■ The request
Recast everything from the line containing "You are a computer-use agent." down to the end of the items below as a JSON list of strings, one per line, skipping blank lines and leaving the pictures out.

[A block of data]
:::

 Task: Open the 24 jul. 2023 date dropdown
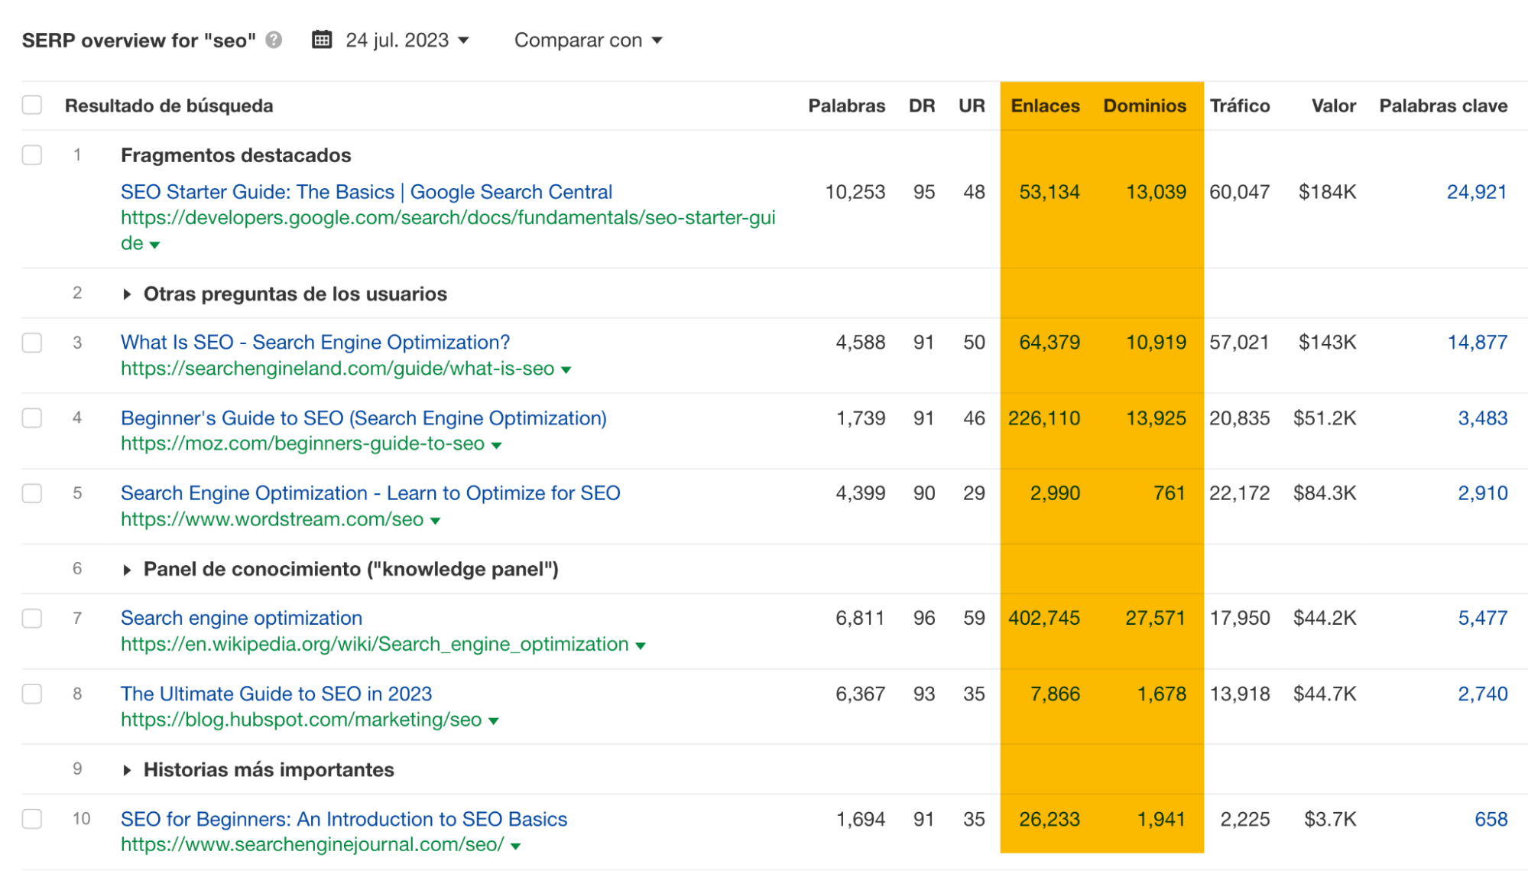click(463, 41)
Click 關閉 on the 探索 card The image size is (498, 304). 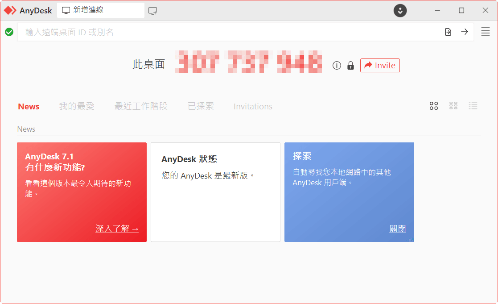tap(397, 228)
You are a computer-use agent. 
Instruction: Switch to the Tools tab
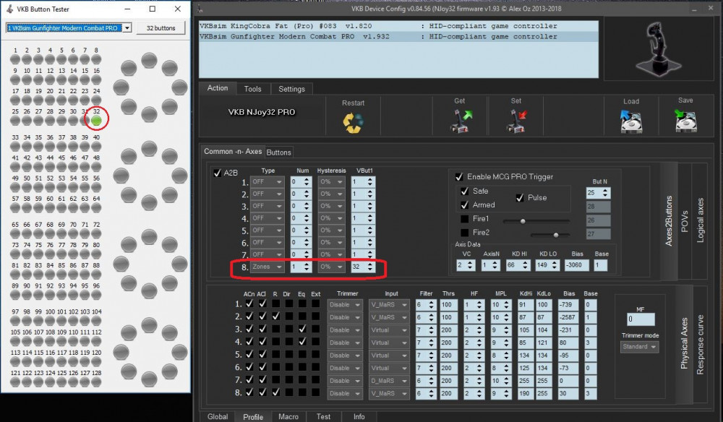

:::

■ Response for this exercise
[
  "You are a computer-use agent. ",
  "Instruction: Switch to the Tools tab"
]